Rob Sheeley thought he might die, right there in that West Texas basement.
Eyes bugged out. Heart pounding. Hyperventilating. They'd find him in a fetal ball at the bottom of the stairs, passed out from sheer excitement.
That's what can happen when dreams come true.
"It took everything I had to keep it together," Sheeley said, describing the January day he walked down those stairs in Big Spring and gazed upon row after row of shelves holding 100,000 virgin discs, the entire vinyl inventory of a record store that closed its doors in 1984.
From Abba to Zappa, it was there. Bruce Springsteen. James Brown. The Ramones. Ozzy Osbourne. Prince. All sealed in their original wrappers.
Within five minutes, Sheeley bought the whole lot for close to $100,000 and began planning how to get it onto the shelves of his store, Mill City Sound in Hopkins.

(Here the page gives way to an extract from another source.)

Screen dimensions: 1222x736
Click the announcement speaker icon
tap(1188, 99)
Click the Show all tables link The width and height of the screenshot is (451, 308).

"I dream about this stuff," said Sheeley, 60, a lifelong record lover who opened his store in 2014 after selling a successful audio/visual business. He decided it was finally time to do what he'd always wanted to do: "Get the coolest records in the world."
When the music business went all-in on CDs in the 1980s, generations of vinyl records were abandoned. Those records from the 1980s and earlier are the treasures collectors are hunting for today. And the Twin Cities area is home to some big-game hunters.